Belém – A proposta é ousada, mas começou a ser discutida nos corredores da COP30: construir um mapa do caminho para o mundo deixar os combustíveis fósseis para trás. Um grupo de países em desenvolvimento, que inclui o Brasil, quer colocar a proposta na agenda de negociações.
O tema chegou a Belém como um azarão: poucos apostavam nele, mas ganhou tração e se tornou um trending topic nos bastidores da conferência. O gatilho foram discursos do presidente brasileiro, Luiz Inácio Lula da Silva. Em duas ocasiões ele citou o assunto.
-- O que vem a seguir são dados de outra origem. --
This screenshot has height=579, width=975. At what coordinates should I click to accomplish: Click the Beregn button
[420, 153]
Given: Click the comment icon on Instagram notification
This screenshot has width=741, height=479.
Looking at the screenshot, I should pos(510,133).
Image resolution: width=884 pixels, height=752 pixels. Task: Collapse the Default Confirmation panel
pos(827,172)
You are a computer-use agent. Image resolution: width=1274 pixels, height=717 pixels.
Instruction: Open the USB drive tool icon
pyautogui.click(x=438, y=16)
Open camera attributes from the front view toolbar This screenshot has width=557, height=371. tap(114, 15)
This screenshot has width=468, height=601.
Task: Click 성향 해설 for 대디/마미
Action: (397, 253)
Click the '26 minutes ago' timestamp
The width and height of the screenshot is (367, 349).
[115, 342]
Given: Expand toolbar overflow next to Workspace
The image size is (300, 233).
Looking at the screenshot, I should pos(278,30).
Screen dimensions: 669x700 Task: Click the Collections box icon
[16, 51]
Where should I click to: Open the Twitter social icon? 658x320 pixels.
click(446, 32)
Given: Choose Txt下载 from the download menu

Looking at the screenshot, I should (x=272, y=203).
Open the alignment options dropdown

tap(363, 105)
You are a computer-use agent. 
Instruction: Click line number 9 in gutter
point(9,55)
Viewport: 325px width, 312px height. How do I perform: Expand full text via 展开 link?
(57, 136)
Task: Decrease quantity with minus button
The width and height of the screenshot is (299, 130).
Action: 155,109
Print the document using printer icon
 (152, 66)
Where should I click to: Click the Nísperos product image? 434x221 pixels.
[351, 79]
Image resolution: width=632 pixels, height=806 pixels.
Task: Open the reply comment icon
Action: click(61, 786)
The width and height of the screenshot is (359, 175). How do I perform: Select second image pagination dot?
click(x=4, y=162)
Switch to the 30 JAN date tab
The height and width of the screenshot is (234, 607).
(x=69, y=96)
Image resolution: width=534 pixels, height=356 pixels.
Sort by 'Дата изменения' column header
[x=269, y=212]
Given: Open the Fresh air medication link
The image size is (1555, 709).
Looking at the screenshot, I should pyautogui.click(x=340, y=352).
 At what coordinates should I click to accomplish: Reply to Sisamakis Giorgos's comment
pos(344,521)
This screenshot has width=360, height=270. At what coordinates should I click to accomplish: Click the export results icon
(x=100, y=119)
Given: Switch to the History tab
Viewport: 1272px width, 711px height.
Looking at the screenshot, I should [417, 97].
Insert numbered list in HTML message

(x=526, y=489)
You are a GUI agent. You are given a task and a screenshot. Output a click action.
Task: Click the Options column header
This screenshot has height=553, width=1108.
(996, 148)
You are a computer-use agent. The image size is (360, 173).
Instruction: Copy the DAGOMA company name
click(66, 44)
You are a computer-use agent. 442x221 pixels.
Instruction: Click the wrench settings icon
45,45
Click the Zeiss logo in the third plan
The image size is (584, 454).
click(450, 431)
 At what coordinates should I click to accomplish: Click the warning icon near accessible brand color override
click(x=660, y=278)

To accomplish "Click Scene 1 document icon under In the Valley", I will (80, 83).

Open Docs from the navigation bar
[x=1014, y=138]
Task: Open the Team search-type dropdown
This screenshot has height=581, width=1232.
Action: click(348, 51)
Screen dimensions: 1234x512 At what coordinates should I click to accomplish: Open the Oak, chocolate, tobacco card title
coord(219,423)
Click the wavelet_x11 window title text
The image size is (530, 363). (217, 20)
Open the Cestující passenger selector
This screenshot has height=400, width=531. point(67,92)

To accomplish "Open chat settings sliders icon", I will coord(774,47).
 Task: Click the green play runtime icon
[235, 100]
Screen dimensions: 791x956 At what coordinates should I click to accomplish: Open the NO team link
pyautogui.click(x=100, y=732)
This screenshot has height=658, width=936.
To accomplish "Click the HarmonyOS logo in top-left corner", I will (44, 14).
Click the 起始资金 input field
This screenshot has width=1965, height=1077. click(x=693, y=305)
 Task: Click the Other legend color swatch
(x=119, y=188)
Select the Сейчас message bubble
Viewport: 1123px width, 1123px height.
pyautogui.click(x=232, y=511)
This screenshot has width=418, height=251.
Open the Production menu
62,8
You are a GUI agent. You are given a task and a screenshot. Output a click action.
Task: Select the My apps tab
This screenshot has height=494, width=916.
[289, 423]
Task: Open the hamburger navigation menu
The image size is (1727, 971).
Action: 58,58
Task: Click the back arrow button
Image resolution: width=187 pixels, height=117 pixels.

“Precisamos de mapas do caminho para que a humanidade, de forma justa e planejada, supere a dependência dos combustíveis fósseis, pare e reverta o desmatamento e mobilize recursos para esses fins”, disse na abertura da COP30, nesta segunda-feira (10). Ele havia falado exatamente a mesma frase na abertura da Cúpula dos Líderes, na semana passada.
Junto com o Brasil, a Colômbia tem sido vocal e pressionado para que o tema seja pautado.
A forma como isso poderia oficialmente entrar na complexa estrutura de negociação da COP, porém, ainda não está clara. São muitas as possibilidades – assim como suas probabilidades.
A mais efetiva, e menos provável, seria incluí-la na agenda de negociações desta edição da conferência. Outra possibilidade é que o assunto fosse mencionado no documento final da conferência como parte de uma cover decision (decisão de capa).
Este instrumento processual é considerado mais fraco e que pode não ter prosseguimento em COPs futuras. Há quatro anos, na COP de Glasgow, a decisão de capa pediu que as partes “acelerassem esforços para a redução gradual do uso de carvão cujas emissões não são capturadas e o abandono gradual de subsídios ineficientes a combustíveis fósseis”. Desde então, não se tocou mais nesses temas em decisões de COPs.
Observadores apontam ainda um terceiro caminho: a criação de um programa de trabalho para discutir o assunto. Seria uma forma de driblar a forte resistência de países cujas economias são altamente dependentes de petróleo, como os árabes.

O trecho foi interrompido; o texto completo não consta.